When he wakes up, Emma is bent under a bag of potatoes that she is storing in the cool room with the other vegetables. Still dripping with rain, she smiles when she sees him standing there. “Did you manage to sleep? Are you feeling better?”
He relaxes and finally manages to smile back, almost as he used to.
“I slept and it does hurt less. No problems? Everything went well?”
“Of course.”
She slips in front of him, her arms laden with clothes, and her smile grows, “I even have some good news for a change. Our patient is doing very well. She almost gave her usual quota of ‘milk’. It’s still not edible, unfortunately, based on the smell and the look, in any case. But the medication you gave her seems to have worked, at last.”
“Can I help you with the laundry?”
“All right, but you’ll do it sitting down.”
The rain stops as they fold clothes, and a few rays of the pale sun even manage to pierce the clouds, at one point.
“Two days in a row,” Emma exclaims joyously.
At the end of the afternoon, Thomas puts on his rain coat and goes out. Emma doesn’t try to stop him. Despite the peace that now reigns between them, the day has not given Thomas any of the answers he either hoped for or feared. He still feels uncomfortable when he looks at her. He walks behind the house and stops at the tomb.

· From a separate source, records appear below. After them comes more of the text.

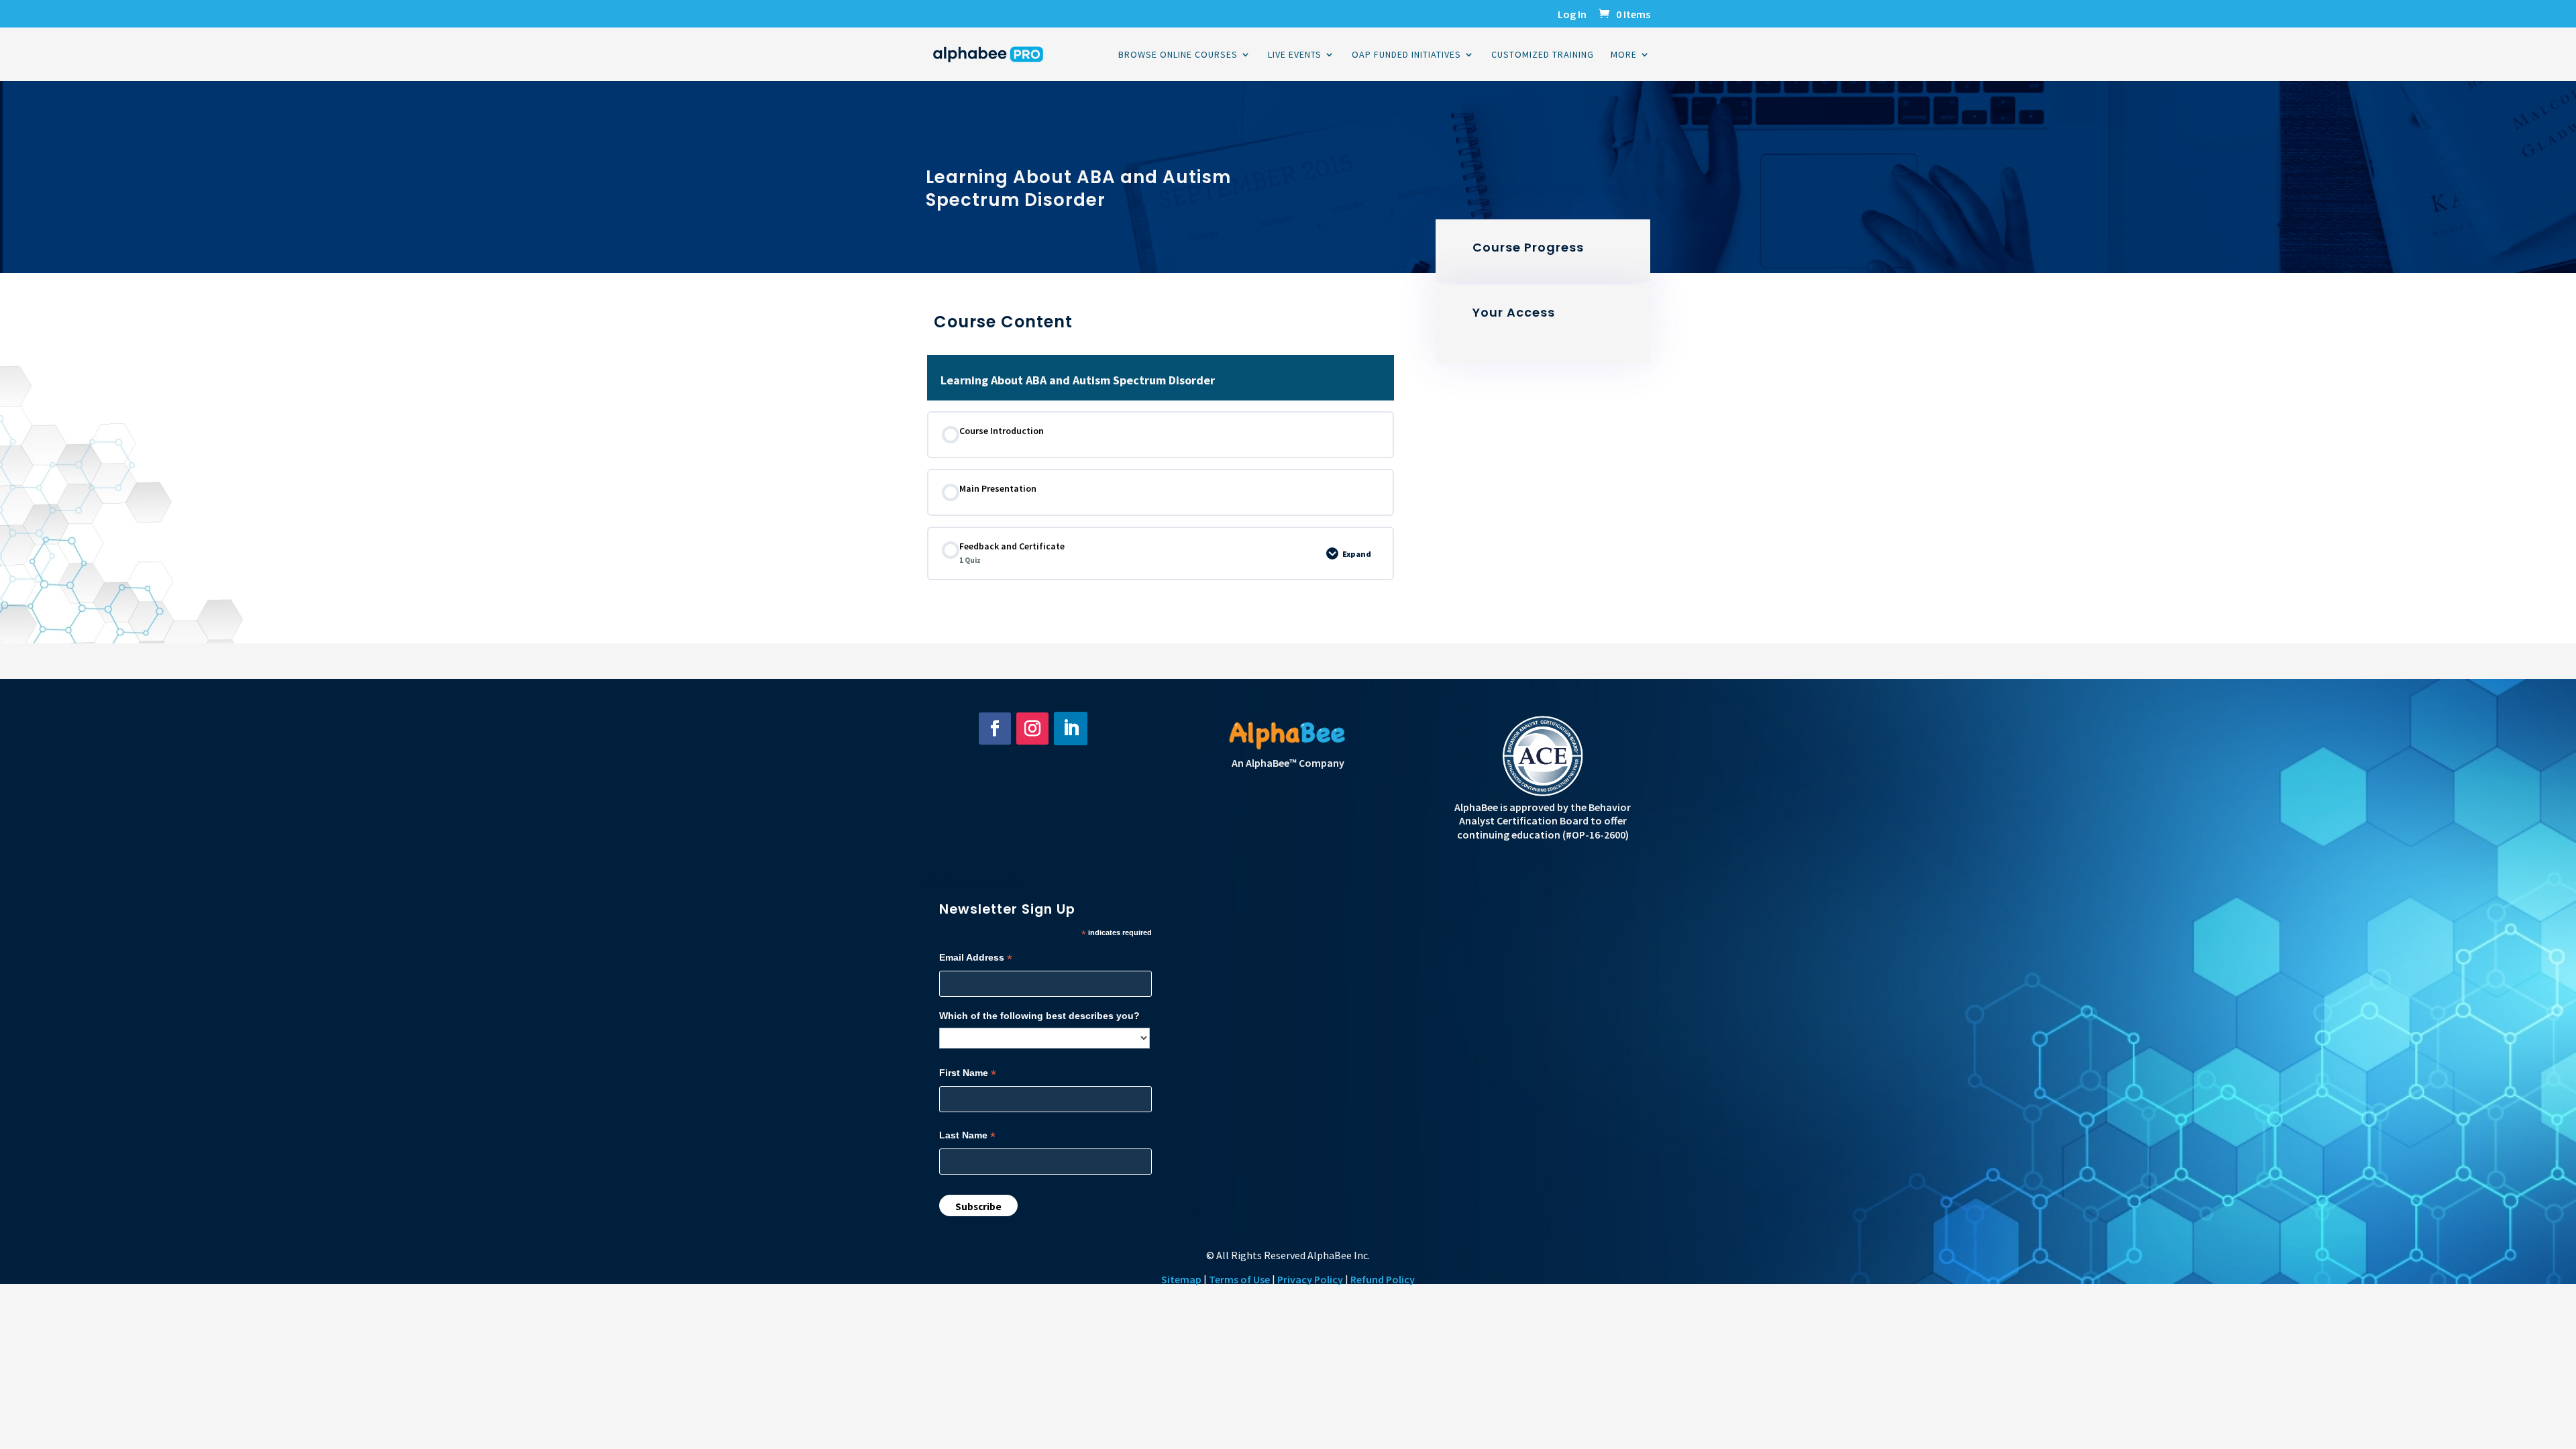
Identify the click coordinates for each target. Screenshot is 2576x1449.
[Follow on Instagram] (1032, 728)
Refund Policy (1382, 1279)
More (1624, 55)
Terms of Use (1239, 1279)
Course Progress (1528, 247)
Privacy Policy (1310, 1279)
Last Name (967, 1135)
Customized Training (1542, 55)
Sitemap (1181, 1279)
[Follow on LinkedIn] (1070, 728)
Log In (1572, 15)
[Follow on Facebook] (995, 728)
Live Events (1295, 55)
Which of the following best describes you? (1039, 1015)
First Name (967, 1073)
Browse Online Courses (1178, 55)
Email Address (975, 957)
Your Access (1513, 312)
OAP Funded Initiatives (1406, 55)
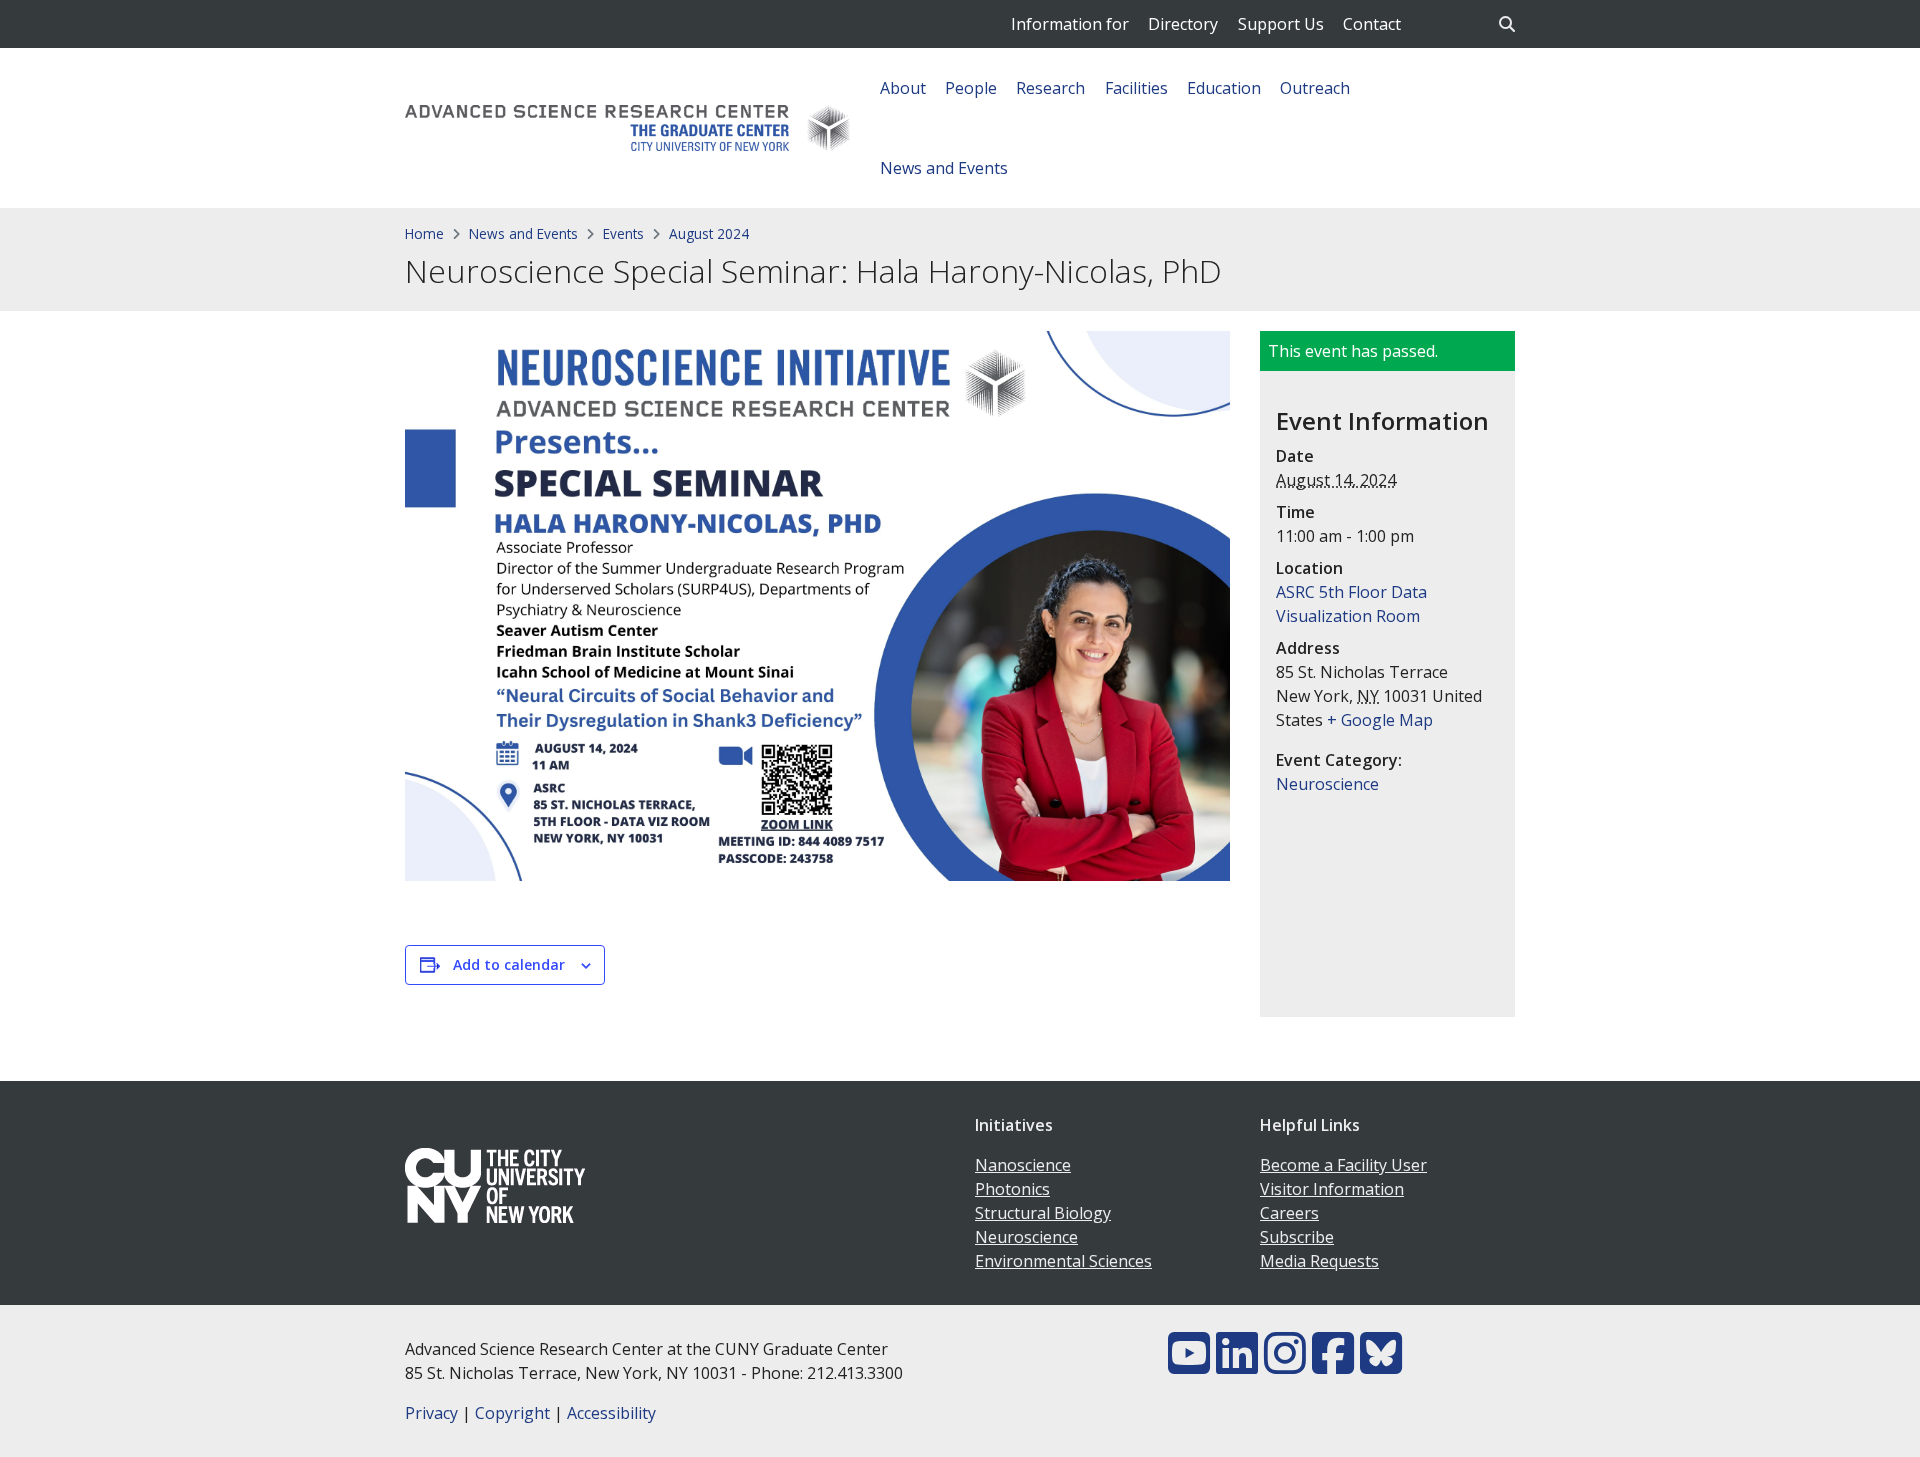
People (971, 88)
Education (1224, 88)
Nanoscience (1023, 1165)
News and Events (944, 168)
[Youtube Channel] (1189, 1365)
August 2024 (709, 233)
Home (424, 233)
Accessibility (611, 1413)
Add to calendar (509, 964)
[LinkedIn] (1237, 1365)
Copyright (512, 1413)
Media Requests (1319, 1261)
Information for (1070, 24)
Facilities (1136, 88)
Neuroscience (1327, 784)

“Nancy… If you were still here, you’d know what to do. You’d give me another point of view. You’d be my conscience. If only you could still give me a sign, tell me what I sh
ould do! I miss you so much…” He stands in front of the sad pile of flat, gray stones covering the earthen mound in the middle of the grass. It is surrounded by a thick carpet of mud, pierced here and there by small puddles of thick, murky, muddy water.
He closes his eyes. Even after all these years, the injury opens and bleeds each time. It hurts just a little less than the last time, perhaps, but the pain never leaves him. He feels someone at his side — it can only be one person — and he turns slowly to Emma.
“I wish so much I could have known her,” she whispers, looking at the grave.
“She would have liked to have known you, too,” he hears himself reply. “She would have wanted to see you, to touch you. She wanted you so badly at the end. You should have seen the joy on her face whenever she felt you move.”
“When I think that it’s all my fault she’s there…”
No, Thomas corrects her internally, it’s my fault. But he says nothing. Emma kicks the mud, uncovering a shiny object that had been half buried there. She bends down, picks it up and raises it to the weak light of the sky. It’s a piece of polished metal, partially tarnished. Probably an old fragment of the spaceship. She looks at it thoughtfully for a minute. Then something changes in her face. She holds the object, sparkling briefly in the light, out to him.